L’écrivaine franco-rwandaise a raconté dans un récit paru au printemps dernier comment la soif de savoir lui a permis d’échapper au génocide des Tutsis. Poursuivant inlassablement son travail d’assistante sociale, elle soutient aujourd’hui les migrants.

Jean-Claude Renard  • 14 novembre 2018 abonné·es
Scholastique Mukasonga, au nom des siens
© photo : Catherine Hélie

Injonction paternelle : la réussite scolaire. Jusqu’à traîner sa fille, sous la menace d’un bâton, le jour de l’examen national. C’est aussi grâce à ce père, Cosmas, que le français, qu’il ne connaissait pas, est devenu pour elle une seconde langue. Cosmas s’était juré de sauver au moins un de ses enfants par l’école. Il ne s’est pas trompé. Ça valait bien, pour Scholastique Mukasonga, d’en faire le dédicataire de son dernier récit, Un si beau diplôme ! Celui d’assistante sociale, peut-être le seul choix de sa vie, pour exercer auprès des femmes paysannes. Le chemin sera âpre et laborieux. Elle le sait, parce que sa carte d’identité porte, « comme marque infamante », la mention « Tutsie ».

Scholastique Mukasonga naît en 1956 à Gikongoro, au sud-ouest du Rwanda, entre une mère fière de la noblesse de son lignage et un père intendant respecté et redouté, au service des chefs sous l’autorité coloniale. À la maison, on parle le kinyarwanda. En 1960, tandis qu’ont éclaté les premiers pogroms contre les Tutsis, sa famille est déplacée dans la région inhospitalière du Bugesera, à Nyamata. Elle a 4 ans seulement. « Je me revois dans une cour, confie-t-elle aujourd’hui, assise en tailleur dans la poussière, regardant l’affolement général. On avait été transportés toute la nuit dans un camion-benne et déversés à même le sol. Je m’accrochais au pagne de ma mère ! Ce n’est pas vraiment un souvenir de jeunesse, parce que je n’ai pas eu de jeunesse, mais des responsabilités, tantôt à épauler mes parents, tantôt à protéger mes petites sœurs. » Ce n’est qu’un début dans une existence de départs et d’arrivées, de valises faites et défaites.

Exil

Passé l’école primaire, l’adolescente réussit, en dépit de son statut ethnique, à s’inscrire au lycée Notre-Dame-de-Cîteaux, à Kigali, qui lui entrouvre « les portes du savoir ». Premières années de pensionnat, à 12 ans. Puis, contre toute attente avec ce maudit statut qui ne permet qu’à 10 % de Tutsis d’avoir accès aux études, elle est admise à l’école sociale de Karubanda, à Butare, à tout juste 16 ans. Réservé aux élites, placé entre les paysans et les politiques, confronté aux fréquentations des bourgmestres pour la promotion rurale, le métier d’assistante sociale fait rêver.

En 1973, comme toutes ses camarades tutsies, la jeune Scholastique est chassée de l’école de Karubanda.

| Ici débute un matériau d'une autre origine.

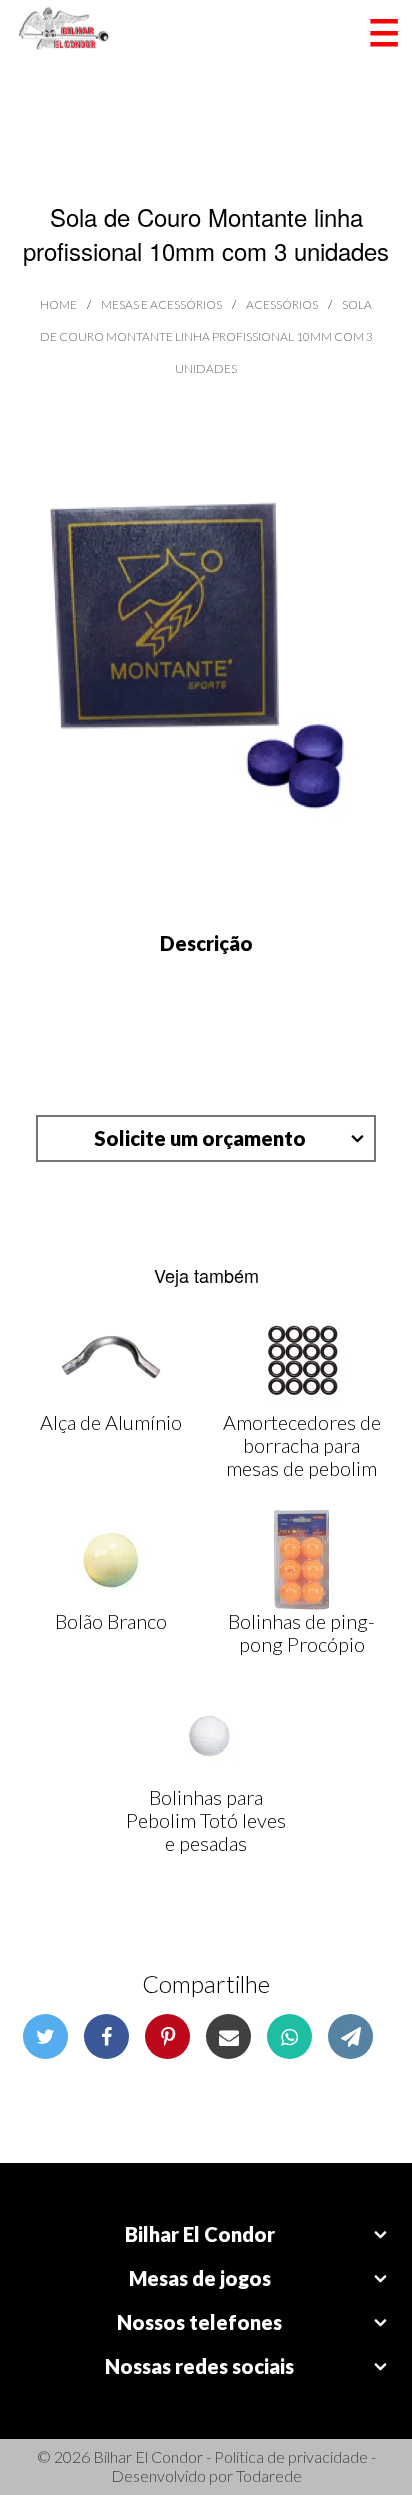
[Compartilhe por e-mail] (228, 2036)
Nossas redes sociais (199, 2366)
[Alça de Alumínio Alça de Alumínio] (111, 1361)
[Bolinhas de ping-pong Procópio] (301, 1560)
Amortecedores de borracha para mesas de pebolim (302, 1445)
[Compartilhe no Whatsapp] (289, 2036)
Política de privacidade (291, 2456)
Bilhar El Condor (200, 2234)
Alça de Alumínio (111, 1422)
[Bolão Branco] (111, 1560)
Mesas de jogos (200, 2278)
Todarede (269, 2475)
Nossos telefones (199, 2322)
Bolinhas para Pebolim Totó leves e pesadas (206, 1820)
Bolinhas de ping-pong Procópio (301, 1632)
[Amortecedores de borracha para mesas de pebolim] (302, 1361)
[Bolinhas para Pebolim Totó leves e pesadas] (206, 1736)
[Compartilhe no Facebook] (106, 2036)
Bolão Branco (111, 1621)
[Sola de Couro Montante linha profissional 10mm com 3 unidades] (206, 659)
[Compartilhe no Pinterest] (167, 2036)
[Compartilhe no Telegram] (350, 2036)
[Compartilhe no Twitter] (45, 2036)
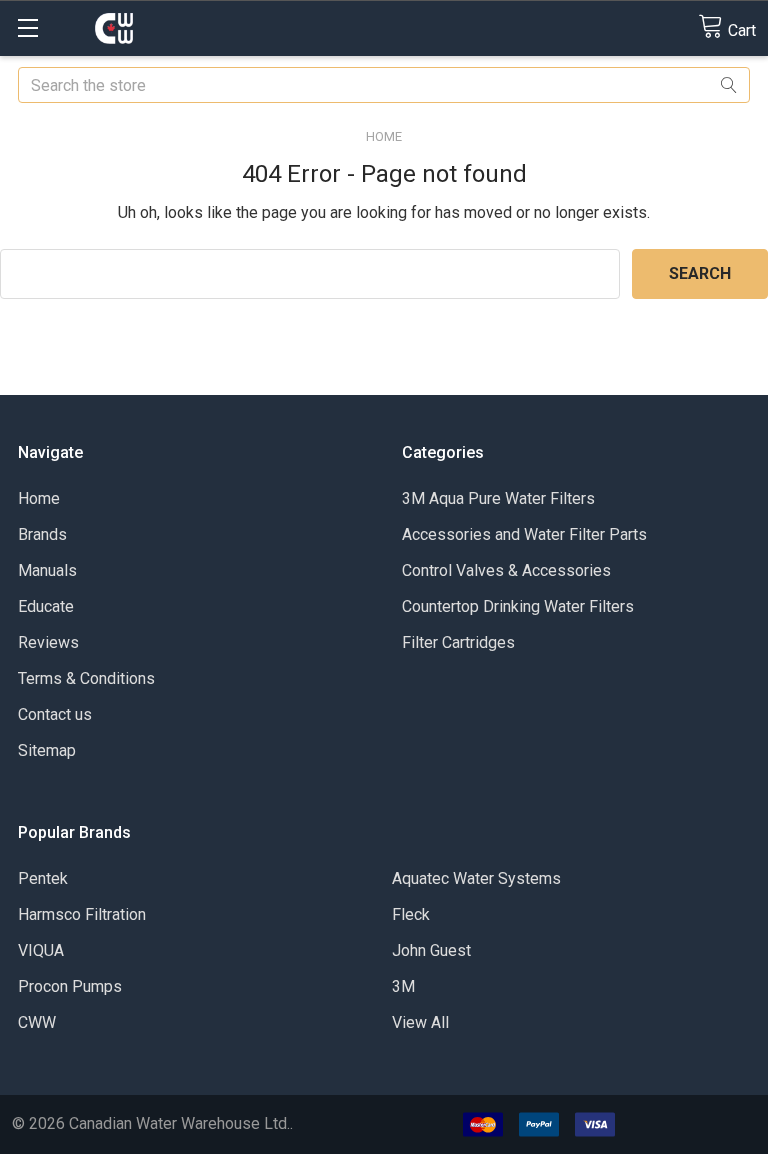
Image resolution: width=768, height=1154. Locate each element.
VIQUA (41, 950)
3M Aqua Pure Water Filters (498, 498)
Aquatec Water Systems (476, 878)
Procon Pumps (70, 986)
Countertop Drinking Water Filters (518, 606)
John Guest (431, 950)
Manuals (47, 570)
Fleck (411, 914)
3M (403, 986)
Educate (46, 606)
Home (39, 498)
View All (420, 1022)
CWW (37, 1022)
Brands (42, 534)
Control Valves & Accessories (506, 570)
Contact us (55, 714)
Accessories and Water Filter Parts (524, 534)
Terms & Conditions (86, 678)
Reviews (48, 642)
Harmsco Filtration (82, 914)
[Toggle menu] (27, 27)
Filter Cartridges (458, 642)
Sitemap (47, 750)
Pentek (43, 878)
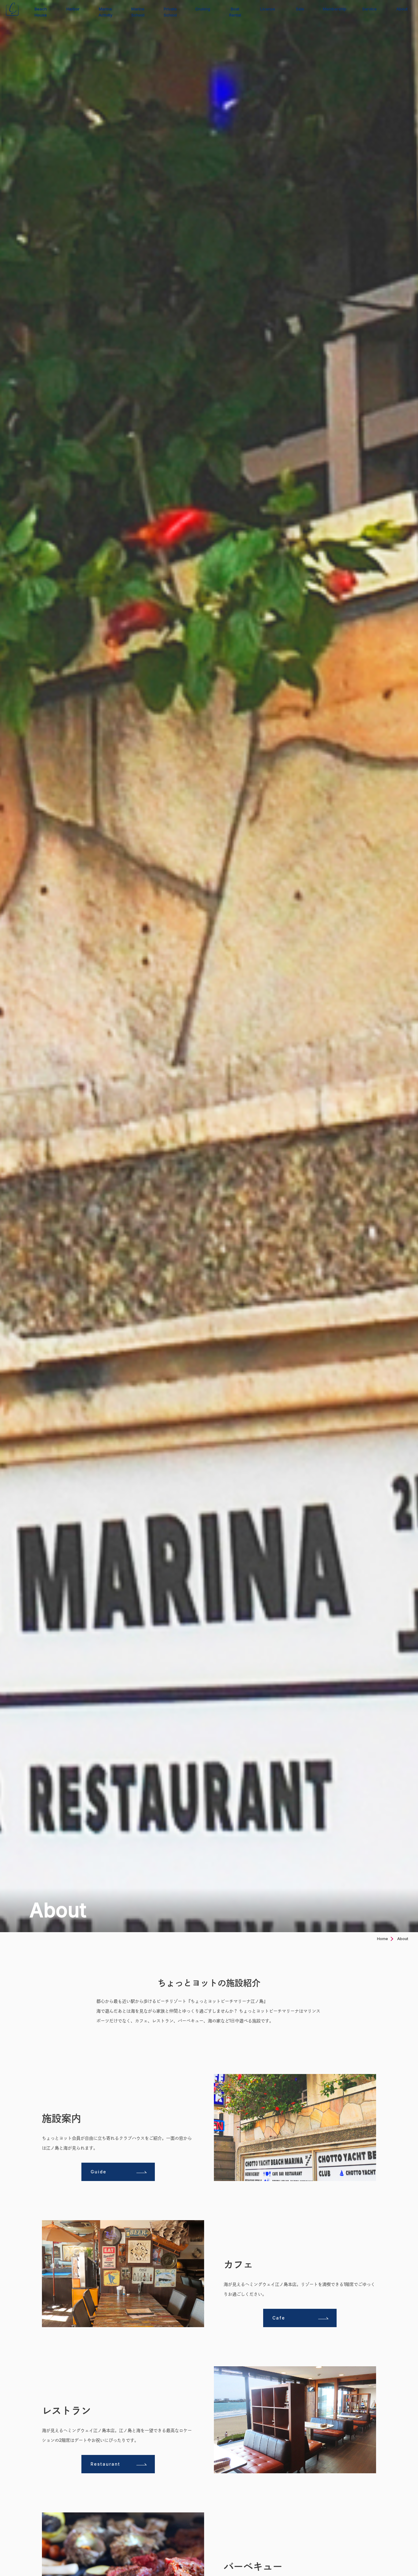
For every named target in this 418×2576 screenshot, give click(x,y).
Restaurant (105, 2464)
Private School (170, 11)
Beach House (41, 11)
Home (382, 1938)
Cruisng (202, 8)
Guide (98, 2171)
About (402, 8)
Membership (334, 8)
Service (369, 8)
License (267, 8)
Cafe (278, 2317)
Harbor (73, 8)
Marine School (137, 11)
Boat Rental (235, 11)
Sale (300, 8)
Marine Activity (105, 11)
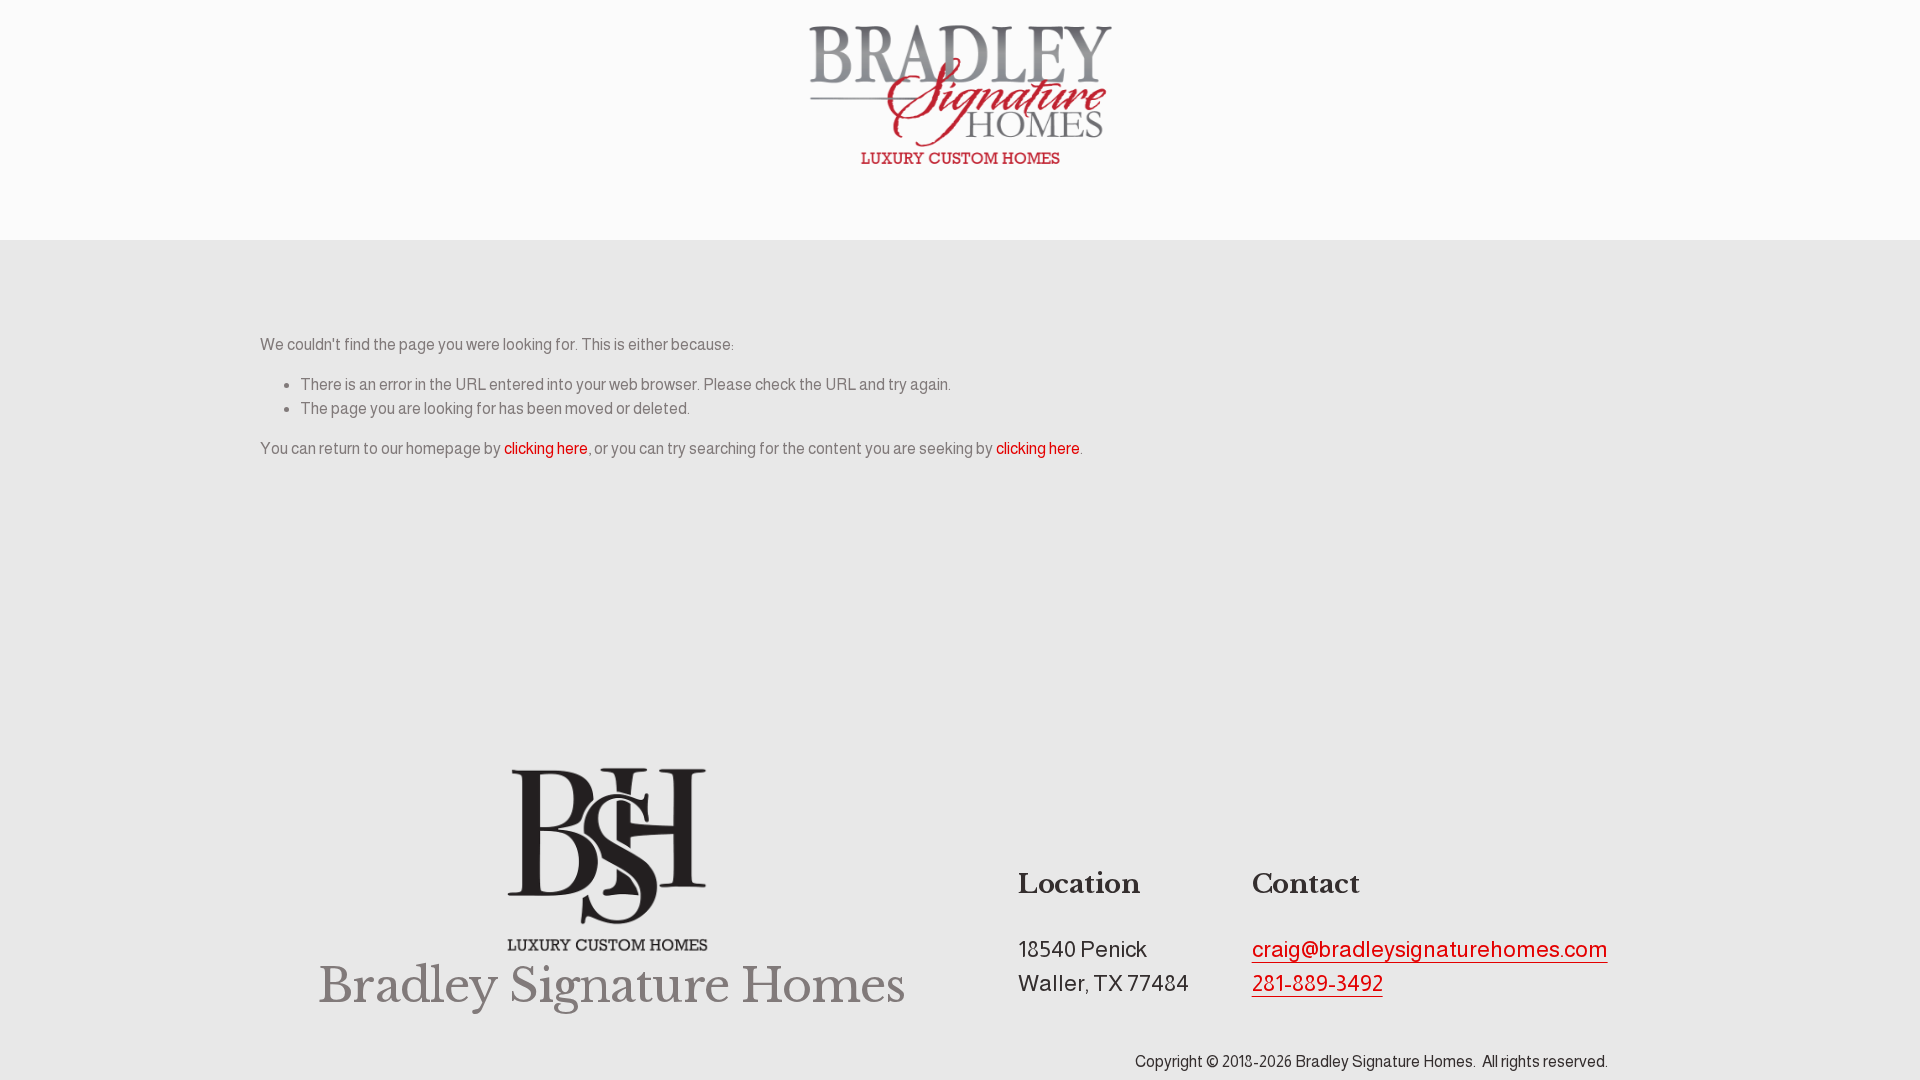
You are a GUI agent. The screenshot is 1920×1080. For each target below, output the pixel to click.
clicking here (546, 448)
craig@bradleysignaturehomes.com (1430, 949)
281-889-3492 (1317, 983)
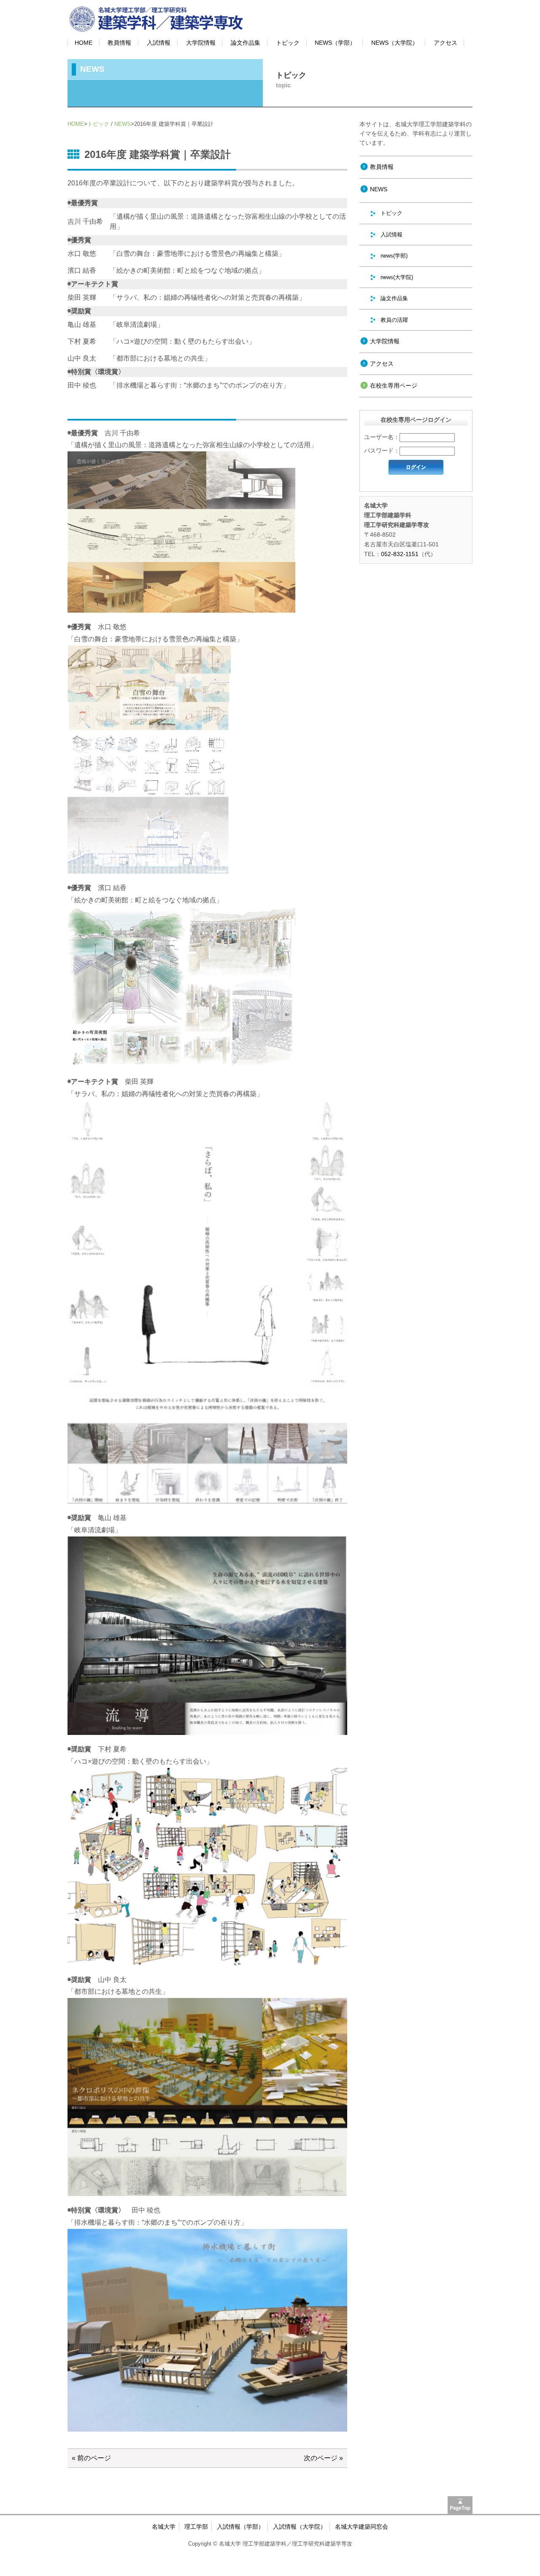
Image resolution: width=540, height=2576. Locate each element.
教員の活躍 (394, 320)
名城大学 (164, 2526)
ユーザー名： (382, 437)
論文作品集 (245, 42)
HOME (83, 42)
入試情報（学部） (240, 2526)
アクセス (445, 42)
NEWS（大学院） (394, 42)
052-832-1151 (399, 554)
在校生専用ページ (393, 385)
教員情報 (119, 42)
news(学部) (394, 255)
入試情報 (158, 42)
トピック (288, 42)
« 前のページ (91, 2458)
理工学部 (196, 2526)
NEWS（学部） (335, 42)
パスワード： (382, 450)
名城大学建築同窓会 (361, 2526)
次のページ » (323, 2458)
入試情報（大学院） (299, 2526)
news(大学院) (397, 277)
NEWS (122, 124)
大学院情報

Le Burundi, territoire frontalier, est alors pour beaucoup de Rwandais la première étape sur le parcours de l’exil. « Je ne dirais pas [que c’est] une chance, on ne peut pas parler de chance à propos d’exil, mais l’opportunité d’accéder à des études supérieures », sans interdit, sans restriction. Elle reprend ses études à l’école d’assistantes sociales de Gitega, dirigée par des sœurs flamandes d’une sévérité morose, calées dans la surveillance tatillonne, mesquine, et « l’hypocrisie élevée au rang de vertu ». En face de l’école se dresse un pavillon abritant les lépreux. Il y a mieux que ça comme paysage pour qui ressent profondément « la lancinante désespérance de l’exil », a fortiori quand on reste esseulée, quand toute sa famille croupit dans la misère de Gitagata, à trois jets de pierres de Nyamata, sur une terre appauvrie où le spectre d’un massacre annoncé hante jours et nuits.

Pour tout bagage, Scholastique trimbale « [son] livre », à la couverture rouge et or, ramassé à l’occasion d’un séminaire : Le Comte de Monte-Cristo, qu’elle lit et relit, planque jalousement sous son matelas. Les malheurs d’Edmond Dantès la fascinent. Reviendra-t-elle, comme lui, au pays ? Mais faudra-t-il, comme lui plus tard, se venger ? En attendant, l’école devient son château d’If, entre solitude familiale et tristesse. Reste à trouver un abbé Faria et son trésor. Elle ne le devine pas encore, mais ce trésor sera celui de « pouvoir écrire », de s’employer au français (depuis l’école primaire), parce que la langue est une identité, « et cette identité, on me l’avait niée. Elle était devenue une menace de mort, qu’il a fallu raviver par la voie de la langue ».

Stages et séminaires se suivent. Avant de décrocher ce « si beau diplôme ». Ça n’empêchera pas infortunes et déboires. À commencer par l’impossibilité d’une affectation parce que les femmes burundaises demeurent prioritaires. Scholastique Mukasonga se mue en secrétaire particulière d’un riche Hollandais, le temps d’obtenir enfin son précieux sésame, à 20 ans, un contrat local au sein de l’Unicef pour travailler auprès des paysannes et à la promotion des femmes. Pendant cinq ans, elle parcourt les collines de la province de Gitega, à la fois agronome, diététicienne et infirmière, s’efforçant d’améliorer le sort et les conditions de vie de ses habitantes.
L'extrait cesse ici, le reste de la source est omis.